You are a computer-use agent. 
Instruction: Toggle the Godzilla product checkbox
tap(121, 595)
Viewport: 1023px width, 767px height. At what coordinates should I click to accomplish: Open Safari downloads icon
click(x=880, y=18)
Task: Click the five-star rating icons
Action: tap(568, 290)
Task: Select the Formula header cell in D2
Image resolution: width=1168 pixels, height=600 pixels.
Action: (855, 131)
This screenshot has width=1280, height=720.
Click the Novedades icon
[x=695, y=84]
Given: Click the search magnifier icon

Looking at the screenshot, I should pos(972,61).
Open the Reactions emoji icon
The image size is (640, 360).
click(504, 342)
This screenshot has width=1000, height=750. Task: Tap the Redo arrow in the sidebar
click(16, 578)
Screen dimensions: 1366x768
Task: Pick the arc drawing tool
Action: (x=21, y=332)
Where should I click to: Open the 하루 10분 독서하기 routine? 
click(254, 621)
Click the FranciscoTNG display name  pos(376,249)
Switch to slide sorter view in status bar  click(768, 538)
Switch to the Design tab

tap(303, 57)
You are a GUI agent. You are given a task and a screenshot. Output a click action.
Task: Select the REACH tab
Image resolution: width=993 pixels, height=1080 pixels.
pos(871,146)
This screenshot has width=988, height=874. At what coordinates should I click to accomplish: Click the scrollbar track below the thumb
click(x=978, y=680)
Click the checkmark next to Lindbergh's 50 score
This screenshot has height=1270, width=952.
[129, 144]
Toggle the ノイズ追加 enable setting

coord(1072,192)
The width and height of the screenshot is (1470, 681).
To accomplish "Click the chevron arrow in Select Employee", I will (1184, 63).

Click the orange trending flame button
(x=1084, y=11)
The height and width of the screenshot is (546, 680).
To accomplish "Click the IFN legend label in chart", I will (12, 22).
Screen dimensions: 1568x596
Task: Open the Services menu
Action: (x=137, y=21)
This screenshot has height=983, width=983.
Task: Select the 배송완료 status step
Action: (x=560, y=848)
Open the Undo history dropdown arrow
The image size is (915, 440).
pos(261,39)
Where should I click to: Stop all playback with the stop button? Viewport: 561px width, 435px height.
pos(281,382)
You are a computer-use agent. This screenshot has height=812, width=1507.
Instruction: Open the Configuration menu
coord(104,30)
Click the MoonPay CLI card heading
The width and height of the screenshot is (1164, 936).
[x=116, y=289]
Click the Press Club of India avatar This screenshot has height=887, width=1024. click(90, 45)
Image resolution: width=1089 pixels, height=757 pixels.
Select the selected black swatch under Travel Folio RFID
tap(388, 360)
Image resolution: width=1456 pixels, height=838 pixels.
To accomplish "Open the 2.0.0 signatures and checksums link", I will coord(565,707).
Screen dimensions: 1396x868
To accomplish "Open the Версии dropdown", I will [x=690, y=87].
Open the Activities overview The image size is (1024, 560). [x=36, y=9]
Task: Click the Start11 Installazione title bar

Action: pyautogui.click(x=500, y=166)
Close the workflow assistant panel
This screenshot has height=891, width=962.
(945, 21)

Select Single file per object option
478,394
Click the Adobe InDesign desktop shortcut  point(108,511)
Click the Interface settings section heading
════════════════
Task instructions: Number of lines containing the word "computer" in the listing: state it, and add no other text.

Answer section: 2